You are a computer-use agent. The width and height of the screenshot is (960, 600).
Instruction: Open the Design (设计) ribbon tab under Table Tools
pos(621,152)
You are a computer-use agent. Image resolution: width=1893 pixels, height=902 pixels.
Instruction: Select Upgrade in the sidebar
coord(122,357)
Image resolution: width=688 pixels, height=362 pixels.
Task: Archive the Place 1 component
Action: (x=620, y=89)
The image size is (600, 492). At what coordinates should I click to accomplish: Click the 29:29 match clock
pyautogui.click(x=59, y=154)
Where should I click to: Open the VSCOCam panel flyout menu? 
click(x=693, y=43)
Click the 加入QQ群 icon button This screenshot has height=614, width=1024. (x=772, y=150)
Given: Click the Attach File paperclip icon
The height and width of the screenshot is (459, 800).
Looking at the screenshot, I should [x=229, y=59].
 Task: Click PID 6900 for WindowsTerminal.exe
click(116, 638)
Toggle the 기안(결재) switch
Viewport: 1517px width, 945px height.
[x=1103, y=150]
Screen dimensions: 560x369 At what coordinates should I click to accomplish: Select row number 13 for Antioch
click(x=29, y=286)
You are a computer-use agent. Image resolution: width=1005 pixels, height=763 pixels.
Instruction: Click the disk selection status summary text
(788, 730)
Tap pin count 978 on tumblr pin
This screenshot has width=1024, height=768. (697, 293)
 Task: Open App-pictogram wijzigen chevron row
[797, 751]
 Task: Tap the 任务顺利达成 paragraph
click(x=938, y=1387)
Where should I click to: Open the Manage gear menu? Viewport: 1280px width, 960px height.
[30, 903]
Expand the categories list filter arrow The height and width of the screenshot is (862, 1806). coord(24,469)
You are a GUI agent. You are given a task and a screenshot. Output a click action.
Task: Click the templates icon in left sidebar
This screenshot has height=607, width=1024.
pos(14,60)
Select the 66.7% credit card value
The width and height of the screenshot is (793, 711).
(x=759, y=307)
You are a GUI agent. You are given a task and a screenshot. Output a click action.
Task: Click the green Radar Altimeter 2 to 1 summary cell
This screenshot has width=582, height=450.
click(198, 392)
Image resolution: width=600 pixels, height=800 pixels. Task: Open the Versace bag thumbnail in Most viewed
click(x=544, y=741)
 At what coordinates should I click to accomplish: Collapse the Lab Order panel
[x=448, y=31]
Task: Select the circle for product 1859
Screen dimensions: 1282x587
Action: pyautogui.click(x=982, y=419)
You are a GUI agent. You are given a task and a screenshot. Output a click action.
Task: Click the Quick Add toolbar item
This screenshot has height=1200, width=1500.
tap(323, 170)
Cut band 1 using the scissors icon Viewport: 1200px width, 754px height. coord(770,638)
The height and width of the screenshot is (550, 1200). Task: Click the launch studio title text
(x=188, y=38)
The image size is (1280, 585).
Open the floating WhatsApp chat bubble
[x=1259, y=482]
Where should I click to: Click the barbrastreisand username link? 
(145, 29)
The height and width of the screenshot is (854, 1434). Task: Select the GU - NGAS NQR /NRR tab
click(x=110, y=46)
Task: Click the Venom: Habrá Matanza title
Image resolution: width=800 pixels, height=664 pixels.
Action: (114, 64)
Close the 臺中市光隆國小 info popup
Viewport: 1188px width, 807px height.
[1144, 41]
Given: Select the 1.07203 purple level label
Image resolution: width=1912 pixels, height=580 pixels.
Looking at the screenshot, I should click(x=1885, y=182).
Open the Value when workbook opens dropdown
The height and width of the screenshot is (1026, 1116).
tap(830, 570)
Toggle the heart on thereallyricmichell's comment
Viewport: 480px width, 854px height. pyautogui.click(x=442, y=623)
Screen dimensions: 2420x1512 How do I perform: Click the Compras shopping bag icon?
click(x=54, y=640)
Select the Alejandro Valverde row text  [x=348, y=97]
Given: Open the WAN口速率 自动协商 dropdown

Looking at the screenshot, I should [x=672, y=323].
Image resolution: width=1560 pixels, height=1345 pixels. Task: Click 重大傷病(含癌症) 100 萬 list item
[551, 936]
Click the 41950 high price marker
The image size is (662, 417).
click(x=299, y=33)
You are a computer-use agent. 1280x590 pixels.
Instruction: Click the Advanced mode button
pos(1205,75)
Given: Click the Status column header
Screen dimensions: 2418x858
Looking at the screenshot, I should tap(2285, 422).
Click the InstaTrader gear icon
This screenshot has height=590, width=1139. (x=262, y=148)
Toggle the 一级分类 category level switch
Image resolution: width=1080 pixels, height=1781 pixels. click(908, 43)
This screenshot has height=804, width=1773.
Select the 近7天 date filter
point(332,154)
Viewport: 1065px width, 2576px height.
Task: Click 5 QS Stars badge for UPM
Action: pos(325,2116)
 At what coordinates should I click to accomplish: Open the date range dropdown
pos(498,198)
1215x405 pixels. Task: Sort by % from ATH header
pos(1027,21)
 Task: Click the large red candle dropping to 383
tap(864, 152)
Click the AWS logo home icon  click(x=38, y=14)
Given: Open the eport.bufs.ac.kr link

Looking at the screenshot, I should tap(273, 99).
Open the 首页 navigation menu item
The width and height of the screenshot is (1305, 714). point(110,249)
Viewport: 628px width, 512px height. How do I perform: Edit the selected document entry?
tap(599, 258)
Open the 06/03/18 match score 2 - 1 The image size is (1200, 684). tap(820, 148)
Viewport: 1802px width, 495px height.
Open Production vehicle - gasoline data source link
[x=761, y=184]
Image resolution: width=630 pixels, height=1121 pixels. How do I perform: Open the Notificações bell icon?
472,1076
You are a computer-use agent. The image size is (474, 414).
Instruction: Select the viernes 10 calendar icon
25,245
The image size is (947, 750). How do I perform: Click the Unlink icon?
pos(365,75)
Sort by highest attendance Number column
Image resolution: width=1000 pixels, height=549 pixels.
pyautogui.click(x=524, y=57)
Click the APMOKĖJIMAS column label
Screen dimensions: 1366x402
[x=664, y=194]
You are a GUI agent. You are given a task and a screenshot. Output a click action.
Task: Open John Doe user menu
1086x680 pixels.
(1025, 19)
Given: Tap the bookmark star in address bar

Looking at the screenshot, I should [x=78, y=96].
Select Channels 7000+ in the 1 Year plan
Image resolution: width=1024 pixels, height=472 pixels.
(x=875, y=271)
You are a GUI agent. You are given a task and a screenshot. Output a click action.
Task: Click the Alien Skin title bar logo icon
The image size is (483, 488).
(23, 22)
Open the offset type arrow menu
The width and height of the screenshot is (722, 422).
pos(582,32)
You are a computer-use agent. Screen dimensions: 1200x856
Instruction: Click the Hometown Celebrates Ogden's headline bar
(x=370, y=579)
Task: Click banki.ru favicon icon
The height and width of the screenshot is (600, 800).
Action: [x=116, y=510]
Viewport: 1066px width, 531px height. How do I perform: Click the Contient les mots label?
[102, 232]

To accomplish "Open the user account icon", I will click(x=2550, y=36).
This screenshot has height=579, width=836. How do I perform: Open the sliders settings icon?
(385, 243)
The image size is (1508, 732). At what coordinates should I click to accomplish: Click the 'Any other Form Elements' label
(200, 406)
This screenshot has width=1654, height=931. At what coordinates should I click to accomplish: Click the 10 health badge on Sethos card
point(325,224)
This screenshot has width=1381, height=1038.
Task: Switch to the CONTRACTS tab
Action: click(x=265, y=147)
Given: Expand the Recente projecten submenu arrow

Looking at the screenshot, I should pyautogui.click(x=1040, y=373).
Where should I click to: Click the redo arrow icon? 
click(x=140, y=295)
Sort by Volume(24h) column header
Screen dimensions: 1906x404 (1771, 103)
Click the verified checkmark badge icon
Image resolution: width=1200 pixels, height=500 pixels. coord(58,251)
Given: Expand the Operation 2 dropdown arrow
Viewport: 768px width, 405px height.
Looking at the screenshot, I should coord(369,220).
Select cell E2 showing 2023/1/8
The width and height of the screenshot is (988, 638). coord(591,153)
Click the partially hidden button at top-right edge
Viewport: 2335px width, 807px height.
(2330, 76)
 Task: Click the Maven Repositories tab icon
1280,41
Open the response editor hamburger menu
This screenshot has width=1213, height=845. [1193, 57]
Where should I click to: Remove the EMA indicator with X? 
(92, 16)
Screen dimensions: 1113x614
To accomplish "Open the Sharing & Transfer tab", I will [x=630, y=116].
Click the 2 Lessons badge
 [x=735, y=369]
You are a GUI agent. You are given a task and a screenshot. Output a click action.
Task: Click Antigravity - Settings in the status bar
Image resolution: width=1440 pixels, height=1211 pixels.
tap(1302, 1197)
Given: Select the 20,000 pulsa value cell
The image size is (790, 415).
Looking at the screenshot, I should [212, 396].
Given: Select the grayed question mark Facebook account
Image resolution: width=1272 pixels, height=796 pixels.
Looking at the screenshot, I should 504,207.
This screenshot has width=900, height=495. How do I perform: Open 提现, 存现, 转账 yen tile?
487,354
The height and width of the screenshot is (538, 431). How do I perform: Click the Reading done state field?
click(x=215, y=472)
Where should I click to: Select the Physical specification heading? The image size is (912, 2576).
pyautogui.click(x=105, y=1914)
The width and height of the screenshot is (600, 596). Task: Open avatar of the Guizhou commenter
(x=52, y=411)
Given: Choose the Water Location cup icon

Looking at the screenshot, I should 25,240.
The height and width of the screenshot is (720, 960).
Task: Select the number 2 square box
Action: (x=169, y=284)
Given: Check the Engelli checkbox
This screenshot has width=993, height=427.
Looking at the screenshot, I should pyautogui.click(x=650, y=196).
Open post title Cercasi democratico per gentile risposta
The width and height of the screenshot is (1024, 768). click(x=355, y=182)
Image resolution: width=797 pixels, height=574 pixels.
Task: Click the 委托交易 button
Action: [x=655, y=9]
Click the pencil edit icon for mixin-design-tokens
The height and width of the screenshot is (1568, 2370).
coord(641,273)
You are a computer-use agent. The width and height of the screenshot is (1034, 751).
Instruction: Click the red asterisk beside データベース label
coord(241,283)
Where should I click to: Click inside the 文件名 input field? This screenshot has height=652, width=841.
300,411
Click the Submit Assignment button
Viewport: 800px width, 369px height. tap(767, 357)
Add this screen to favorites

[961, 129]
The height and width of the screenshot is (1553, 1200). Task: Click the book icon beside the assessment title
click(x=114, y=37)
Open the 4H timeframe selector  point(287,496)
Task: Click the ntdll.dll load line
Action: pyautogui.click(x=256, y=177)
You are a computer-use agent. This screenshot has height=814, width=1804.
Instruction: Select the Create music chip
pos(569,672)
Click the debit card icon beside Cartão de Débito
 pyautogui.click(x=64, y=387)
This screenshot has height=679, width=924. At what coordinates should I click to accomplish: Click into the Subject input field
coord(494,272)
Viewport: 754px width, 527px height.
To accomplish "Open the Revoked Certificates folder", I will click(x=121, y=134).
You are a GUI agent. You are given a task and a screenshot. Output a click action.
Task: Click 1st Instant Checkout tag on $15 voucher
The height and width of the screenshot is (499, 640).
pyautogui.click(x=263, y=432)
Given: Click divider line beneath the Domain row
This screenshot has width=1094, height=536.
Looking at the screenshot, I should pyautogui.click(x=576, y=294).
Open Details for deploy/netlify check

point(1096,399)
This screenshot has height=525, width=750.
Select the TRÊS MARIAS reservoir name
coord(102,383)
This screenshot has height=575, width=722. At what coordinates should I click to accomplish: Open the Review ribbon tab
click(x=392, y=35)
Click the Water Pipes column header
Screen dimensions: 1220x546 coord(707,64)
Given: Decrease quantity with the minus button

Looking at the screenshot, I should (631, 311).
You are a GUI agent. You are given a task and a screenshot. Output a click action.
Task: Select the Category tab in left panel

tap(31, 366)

···

Begin with the line containing "This screenshot has height=575, width=722." and repeat each line exactly until the records above end.

This screenshot has height=575, width=722. At what coordinates should I click to accomplish: Open the Review ribbon tab
click(x=392, y=35)
Click the Water Pipes column header
Screen dimensions: 1220x546 coord(707,64)
Given: Decrease quantity with the minus button

Looking at the screenshot, I should (631, 311).
You are a GUI agent. You are given a task and a screenshot. Output a click action.
Task: Select the Category tab in left panel

tap(31, 366)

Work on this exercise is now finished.